■ Schriftliche Aufgabe 1:
Welcher Straße folgt die Route laut dem Textauszug westwärts über Thuir bis Ille-sur-Têt?
■ Schriftliche Aufgabe 2:
Wie lautet dieser Satz aus dem Textauszug auf Englisch: „Um der Abwechslung und der Zeitersparnis willen habe ich aber für diesmal die direkte Route entlang der Têt gewählt.“?
■ Schriftliche Aufgabe 3:
Gib aus dem Textauszug den Abschnitt von „Perpignan (durch das“ bis einschließlich „linkerhand in Sichtweite.“ wortgetreu aus.

____ Textauszug

Perpignan (durch das ich gestern mit dem Zug gefahren bin) ist, das weiß ich von mehreren Radtouren, auf alle Fälle sehenswert, aber da ich es eben schon kenne, spare ich mir diesmal den Stress und den Zeitaufwand, den die Fahrt durchs Ballungsgebiet mit sich gebracht hätte, um heute noch möglichst weit zu kommen. Ich folge also weiter der D 612 westwärts über Thuir bis Ille-sur-Têt, die Pyrenäen immer linkerhand in Sichtweite.

Nachdem ich seit Argeles durch ebenes bis leicht hügeliges Gelände gefahren bin, liegt Ille-sur-Têt wieder am Fuß der Pyrenäen, am Fluss Têt, an dem weiter unterhalb auch Perpignan liegt, und dessen Tal ich nun weiter hinauf in das Hochtal der Cerdagne auf gut 1000 m Höhe folgen werde. Auf meiner Radreise Paris-Barcelona vor einigen Jahren bin ich von hier zunächst über den den Pyrenäen vorgelagerten Gebirgszug der Fenouillèdes gefahren, um dann über Axat dem Tal der Aude entlang aufwärts in die Cerdagne zu fahren (in meinem Bericht Tag 16-18), da die Nationalstraße (N 116) entlang der Têt eine der Hauptüberquerungen der Pyrenäen darstellt und entsprechend hohes Verkehrsaufkommen zu erwarten ist. Um der Abwechslung und der Zeitersparnis willen habe ich aber für diesmal die direkte Route entlang der Têt gewählt. Da es in Ille-sur-Têt, obwohl ich damit nicht gerechnet hatte, einen Campingplatz gibt, beschließe ich, die heutige Etappe hier zu beenden.

________
____ Bereitgestellte Daten

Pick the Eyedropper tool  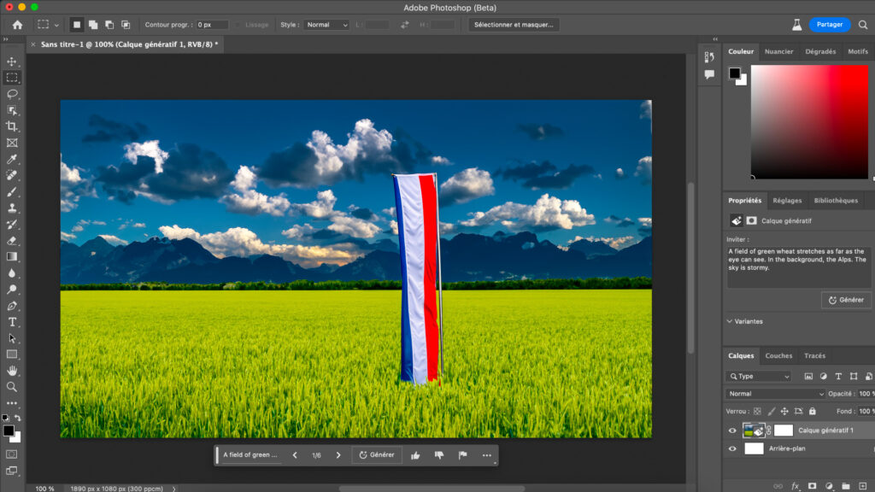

________

■ Vollständige Antwort 1:
Der D 612.

■ Vollständige Antwort 2:
For the sake of variety and to save time, however, this time I chose the direct route along the Têt.

■ Vollständige Antwort 3:
Perpignan (durch das ich gestern mit dem Zug gefahren bin) ist, das weiß ich von mehreren Radtouren, auf alle Fälle sehenswert, aber da ich es eben schon kenne, spare ich mir diesmal den Stress und den Zeitaufwand, den die Fahrt durchs Ballungsgebiet mit sich gebracht hätte, um heute noch möglichst weit zu kommen. Ich folge also weiter der D 612 westwärts über Thuir bis Ille-sur-Têt, die Pyrenäen immer linkerhand in Sichtweite.